Effect of Coordination Structure of Iron Ions on Iron Oxide Activities in Na2O-SiO2-FeO-Fe2O3 Melts

Activities of FeO and FeO1.5 in Na2O-SiO2-FeO-Fe2O3 melts have been investigated in terms of the coordination structure of iron ions. The melts were placed in Pt containers at 1 573 K and equilibrated at partial pressures of oxygen in the range between 10(-9) atm and 10(-6) atm, and the activities were derived from Fe concentrations in the Pt containers using the activity coefficient of Fe in Pt-Fe alloys reported as a function of molar fraction of Fe.

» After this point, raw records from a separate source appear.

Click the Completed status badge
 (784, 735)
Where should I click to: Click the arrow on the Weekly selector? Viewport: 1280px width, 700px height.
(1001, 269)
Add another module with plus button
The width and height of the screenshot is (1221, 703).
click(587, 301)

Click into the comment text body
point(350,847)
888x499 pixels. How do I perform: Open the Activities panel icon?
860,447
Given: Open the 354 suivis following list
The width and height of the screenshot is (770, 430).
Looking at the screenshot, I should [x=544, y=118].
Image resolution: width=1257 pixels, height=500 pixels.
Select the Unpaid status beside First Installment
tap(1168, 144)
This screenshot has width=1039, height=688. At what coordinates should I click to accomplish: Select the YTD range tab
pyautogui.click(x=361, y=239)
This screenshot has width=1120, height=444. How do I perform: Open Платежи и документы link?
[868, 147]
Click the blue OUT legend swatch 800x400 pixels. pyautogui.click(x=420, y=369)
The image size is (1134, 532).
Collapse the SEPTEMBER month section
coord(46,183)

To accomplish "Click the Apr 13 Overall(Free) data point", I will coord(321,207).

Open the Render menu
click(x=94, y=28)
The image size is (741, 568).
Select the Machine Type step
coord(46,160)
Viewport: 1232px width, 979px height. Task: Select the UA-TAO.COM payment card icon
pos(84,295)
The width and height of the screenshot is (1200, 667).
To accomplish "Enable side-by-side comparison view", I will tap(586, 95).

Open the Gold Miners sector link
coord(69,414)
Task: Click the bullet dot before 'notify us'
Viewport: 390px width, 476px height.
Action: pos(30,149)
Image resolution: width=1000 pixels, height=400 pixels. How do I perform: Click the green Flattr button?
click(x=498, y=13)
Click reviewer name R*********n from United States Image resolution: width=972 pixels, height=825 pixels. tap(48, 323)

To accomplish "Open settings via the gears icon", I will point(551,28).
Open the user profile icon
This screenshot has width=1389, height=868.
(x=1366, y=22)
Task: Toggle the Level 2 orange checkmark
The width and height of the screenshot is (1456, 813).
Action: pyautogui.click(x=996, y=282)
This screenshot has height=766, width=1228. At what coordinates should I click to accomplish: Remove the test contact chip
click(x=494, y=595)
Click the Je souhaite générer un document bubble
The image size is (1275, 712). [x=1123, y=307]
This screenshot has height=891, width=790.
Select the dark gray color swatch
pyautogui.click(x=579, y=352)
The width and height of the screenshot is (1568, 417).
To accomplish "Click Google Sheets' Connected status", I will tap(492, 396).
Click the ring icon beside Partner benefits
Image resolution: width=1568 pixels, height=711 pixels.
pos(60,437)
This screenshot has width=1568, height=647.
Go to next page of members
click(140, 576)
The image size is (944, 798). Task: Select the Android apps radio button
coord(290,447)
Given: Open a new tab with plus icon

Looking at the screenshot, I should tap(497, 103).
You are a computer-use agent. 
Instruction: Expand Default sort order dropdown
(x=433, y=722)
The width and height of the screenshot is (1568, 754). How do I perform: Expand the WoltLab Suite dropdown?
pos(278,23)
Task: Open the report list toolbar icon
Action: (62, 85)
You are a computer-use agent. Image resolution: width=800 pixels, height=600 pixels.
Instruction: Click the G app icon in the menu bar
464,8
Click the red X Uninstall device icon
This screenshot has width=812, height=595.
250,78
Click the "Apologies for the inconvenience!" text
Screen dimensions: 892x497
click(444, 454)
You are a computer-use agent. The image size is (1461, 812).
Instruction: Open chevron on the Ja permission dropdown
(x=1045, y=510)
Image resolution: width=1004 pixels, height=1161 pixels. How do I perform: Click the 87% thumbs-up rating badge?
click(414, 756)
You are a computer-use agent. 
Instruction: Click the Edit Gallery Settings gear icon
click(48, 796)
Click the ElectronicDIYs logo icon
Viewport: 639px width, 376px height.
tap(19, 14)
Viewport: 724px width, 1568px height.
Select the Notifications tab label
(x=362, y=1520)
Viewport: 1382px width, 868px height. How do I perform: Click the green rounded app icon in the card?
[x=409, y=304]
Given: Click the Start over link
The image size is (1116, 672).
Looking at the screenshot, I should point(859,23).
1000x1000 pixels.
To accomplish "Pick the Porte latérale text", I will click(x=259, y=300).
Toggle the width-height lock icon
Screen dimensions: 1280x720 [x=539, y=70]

At the same time, the percentages of Fe2+, Fe3+ in octahedral symmetry (Fe3+(oct)) and Fe3+ in tetrahedral symmetry (Fe3+(tetr)) were also measured by Mossbauer spectroscopy. It has been found that the activity coefficients of FeO (gamma(FeO)) are larger than those of FeO1.5 (gamma(FeO1.5)), suggesting that FeO is prone to liberate from the silicate network more than FeO1.5. It has also been found that the values of gamma(FeO) monotonically increase with increasing Fe2+/Fe-total ratio; in contrast, the values of gamma FeO1.5 seem relevant to neither Fe3+(oct)/Fe-total nor Fe3+(tetr)/Fe-total ratio. The activity coefficients have been discussed from the perspective of the coordination structure via the effective ionic radii of Fe2+ Fe3+(oct) and Fe3+(tetr). The magnitude of effective ionic radii is in the hierarchy of Fe2+ > Fe3+ (oct) > Fe3+(tetr), and thereby the bond strength between iron ion and oxide ion is in the hierarchy of Fe3+(tetr) > Fe3+(oct) > Fe2+. This suggests that Fe2+ ions are more loosely bound to the silicate skeleton than Fe3+(tetr) and Fe3+(oct) ions, which situation would be reflected in the magnitude of the activity coefficients and their dependencies on Fe2+/Fe-total, Fe3+(oct)/Fe-total and Fe3+(tetr)/Fe-total ratios.